Alors, le premier long-métrage couvre par moins de 14 épisodes de la série. Le second s'étend sur les épisodes 14 à 32, tandis que le troisième et dernier doit condenser les épisodes 33 à 50. La démarche fut de compiler cette grande intrigue en trois grands arcs, épurés au possible de bien des péripéties : le premier narre l'entrée de Kamille dans l'AEUG jusqu'à l'arrivée sur Terre et aux retrouvailles avec Amuro, le second se concentre sur les péripéties terriennes et la montée en puissance des Titans, tandis que le troisième aborde le segment du conflit entre trois factions, après l'entrée en scène d'Axis. On comprend rapidement qu'un charcutage de l'intrigue a été nécessaire, et qu'un spectateur découvrant Zeta avec les films a de grandes chances de se trouver perdu. Et ça ne manque pas : tout s'enchaîne à vitesse grand V, (si bien que cligner des yeux peut parfois s'avérer fatal), on s'attache forcément moins aux personnages du fait du manque de temps passé à leurs côtés, et on risque de ne pas comprendre certains enjeux.

A ceci s'ajoute plusieurs changements de scénario. L'un des plus importants concerne la destinée de quelques personnages, Four et Rosamia par exemple, quitte à créer de grosses incohérences par la suite. Mais le plus surprenant fut le changement drastique dans la conclusion, un choix qui tombe comme un cheveux sur la soupe, et qui n'a pas grand sens, en plus de décanoniser Gundam ZZ, Char contre-attaque et toutes les suites. Au final, A New Translation, comme son nom l'indique, consiste en une version facultative, peut-être intéressante pour ceux qui reprochaient à la série télévisée d'avoir une conclusion beaucoup trop lourde et dramatique.
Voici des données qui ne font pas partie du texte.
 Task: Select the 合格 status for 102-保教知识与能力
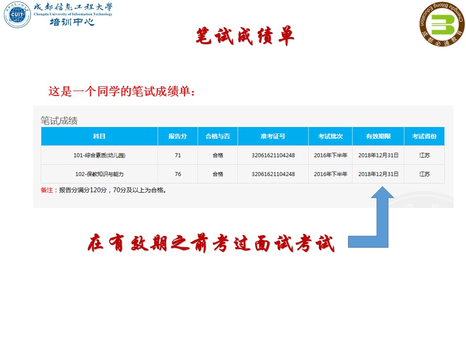coord(218,173)
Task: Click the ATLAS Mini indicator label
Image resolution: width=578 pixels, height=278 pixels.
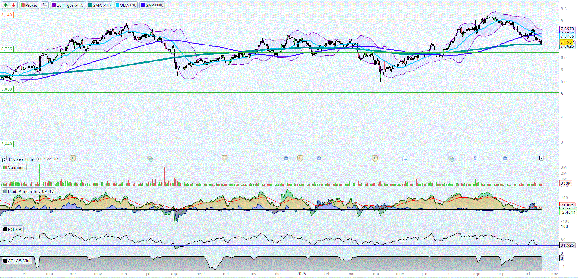Action: 17,261
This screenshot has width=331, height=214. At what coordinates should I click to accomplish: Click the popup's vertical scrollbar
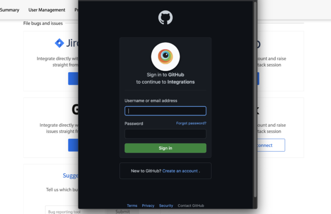click(255, 99)
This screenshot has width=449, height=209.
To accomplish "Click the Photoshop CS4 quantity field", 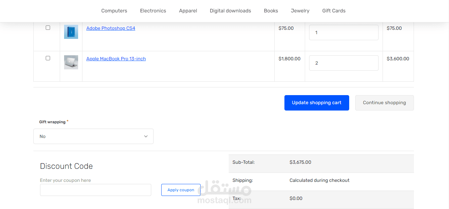I will point(344,32).
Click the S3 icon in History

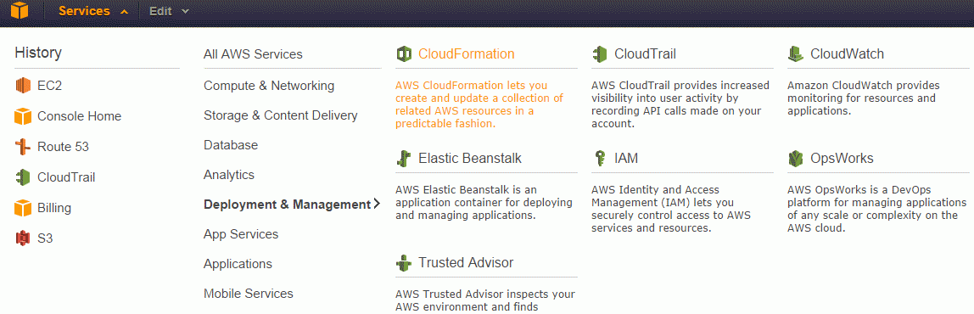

Le dernier point à aborder est alors celui de la technique. Plutôt que redessiner entièrement l'ensemble des séquences nécessaires pour les films, les équipes de Sunrise ont fait un choix artistique osé : jongler entre les séquences d'époque (remasterisées évidemment), et des moments d'animation modernes, soit avec un style bien différent. Une incohérence graphique qui se fait régulièrement remarquer dans chaque film, et qui a de quoi sortir le spectateur de son visionnage. Un choix artistique qui n'est, sans doute, qu'un choix économique, permettant des coûts de production drastiques. Reste que ces nouvelles séquences sont particulièrement belles, malgré quelques incrustations de CGI ratées, et qui fait surtout naître la frustration : avec un ensemble homogène, peut-être que la pilule serait mieux passée.